ANGKOR: Exploring Cambodia’s Sacred City, 2018
The diary of Henri Mouhot (1826–1861), a little known French naturalist, was published posthumously in 1863. Serialised in Le Tour du Monde, a popular French magazine devoted to expeditions abroad, it had been rewritten by a ghostwriter and illustrated with engravings based on Mouhot’s own drawings. It quickly caused a sensation, not for its descriptions of the flora and fauna of Southeast Asia, but for its tales of a lost civilisation hidden in the tropical jungles of Cambodia. Mouhot’s publications set the tone for how France, and the Western world in general, would view and imagine Angkor. They initiated the ways in which Angkor has been presented to the world over the past century and a half, with the lure of the exotic orient and enduring fantasies of discovering “lost civilisations” taking centre stage. This essay looks at to what extent these perceptions remain today and how much they have changed. It does so by exploring the paintings, photographs, architectural drawings, museum displays, and colonial expositions dedicated to the topic, and by contextualising those against the colonial mindset of the time, which framed the West’s understanding and representation of Angkor. It concludes with a look at Angkor in post-independence Cambodia, and an examination of how much the images, tropes, and exoticising stereotypes of the late nineteenth and early twentieth century are still being perpetuated.

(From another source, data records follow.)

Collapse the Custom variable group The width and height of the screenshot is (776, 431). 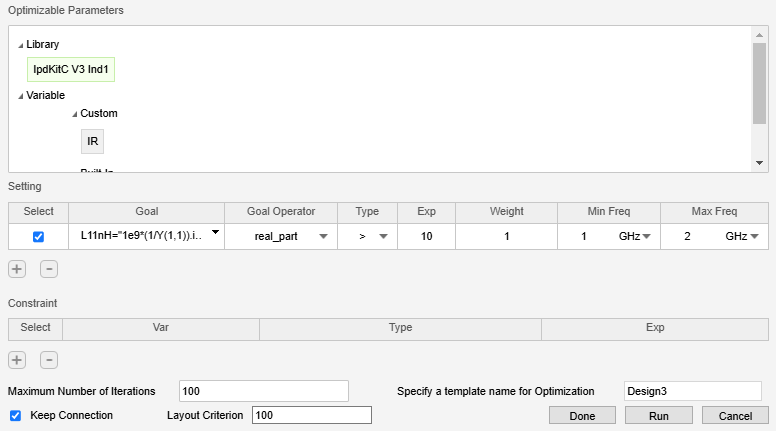pos(74,114)

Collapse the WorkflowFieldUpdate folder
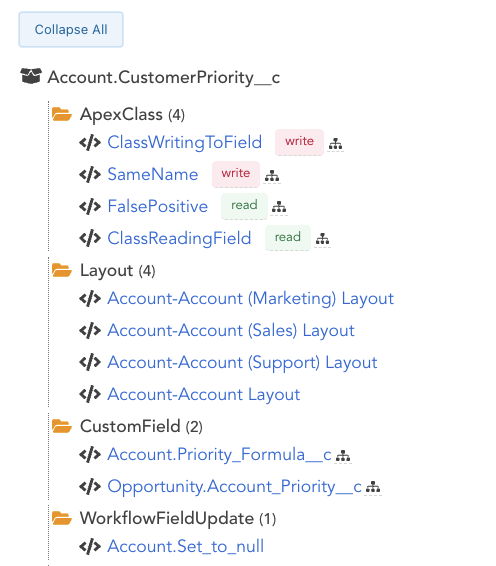pos(62,518)
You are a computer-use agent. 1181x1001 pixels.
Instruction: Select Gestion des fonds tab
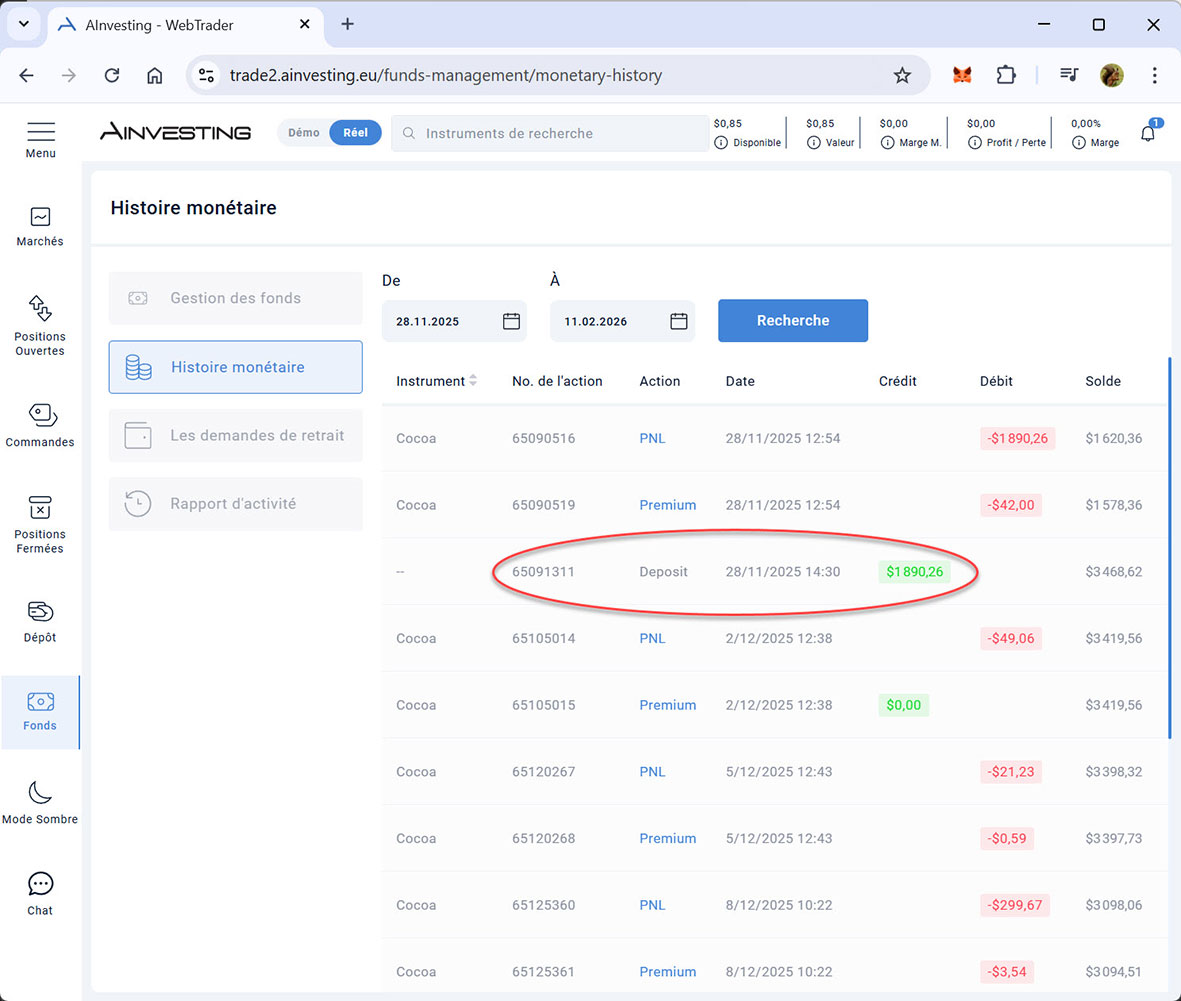click(x=235, y=298)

Paul A. Lavy and Martin Polkinghorne, "Bodies of Glory: The Statuary of Angkor," The Angkorian World, eds. Mitch Hendrickson, Miriam T. Stark, Damian Evans, 2023
Renowned worldwide today for its aesthetic qualities, the Hindu and Buddhist statuary of Angkor originally served as the embodiment of deities and ancestors, or what the Khmer considered ‘bodies of glory’ bridging generations and ensuring a form of immortality. This chapter provides an overview of the religious, political, cultural, and technological aspects of these statues during the Angkor and Post-Angkor periods of Khmer history. It seeks to understand the local and imported concepts that informed the religious significance of stone and metal statuary and to examine circumstances of production, consecration, veneration, distribution, and deployment as both expressions and generators of power. Because the importance of Angkor’s statuary outlasted its original contexts, consideration is also given to archaism, iconoclasm, reuse, and ritual disposal, as well as to the cultural continuities of a ‘glorious’ sculptural tradition that inspires devotion and appreciation to this day.